Em 1941, já nas SS, ofereceu-se para ser treinador de cães, actividade que desempenhou de forma competente em dois dos mais terríveis campos de concentração nazis: Dachau e Buchenwald, onde passou dois anos, de 1942 a 1944.
Cães treinados para matar
Os documentos agora em posse das autoridades americanas referem que durante a passagem de Henss por estes dois campos, as suas ordens não podiam ser mais claras. Os cães eram treinados para "morder sem misericórdia e desfazer todas as pessoas que tentassem fugir".
Presume-se que tenham sido milhares os soldados que passaram pelos vários corações da máquina de morte nazi e que contribuiriam para aumentar o sofrimento de milhões de inocentes.
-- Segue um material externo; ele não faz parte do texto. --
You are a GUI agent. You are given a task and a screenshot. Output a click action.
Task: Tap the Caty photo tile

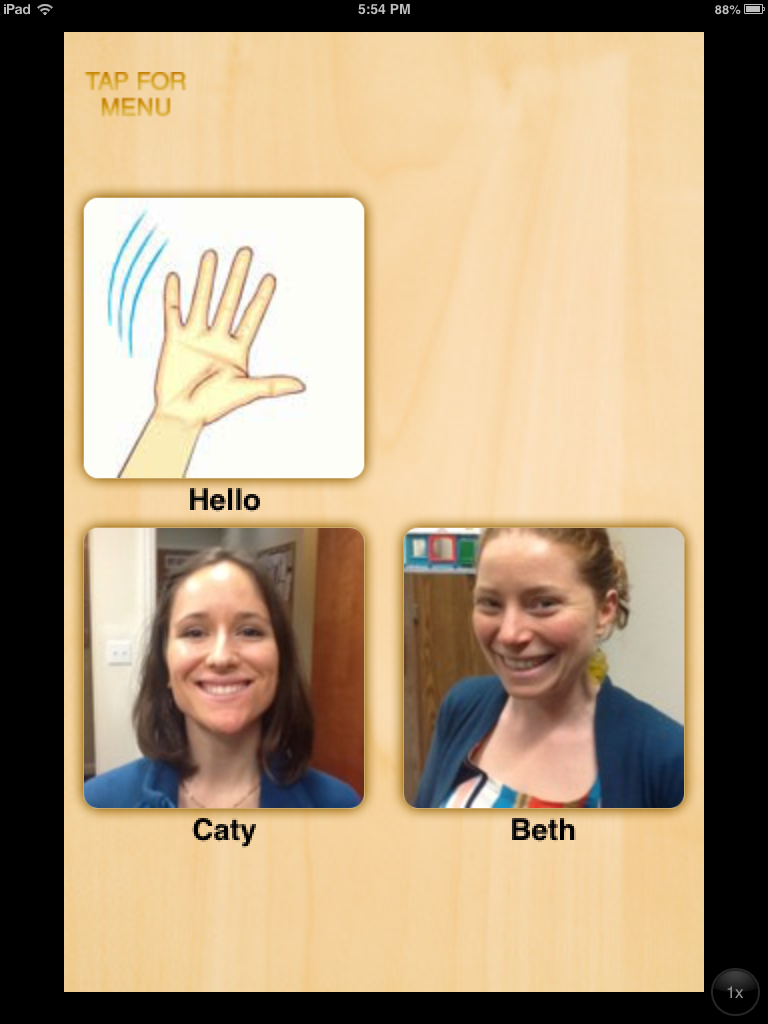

Para além de muitos deste homens terem conseguido escapar às malhas da justiça, Paul Henss terá sido apenas um, mas como sublinhou Eli Rosenbaum, investigador do Departamento de Justiça norte americano, "o brutal sistema dos campos de concentração não podia funcionar sem a colaboração determinante de homens como Paul Henss, que, com os seus cães de guarda, se colocavam entre as vítimas e a liberdade".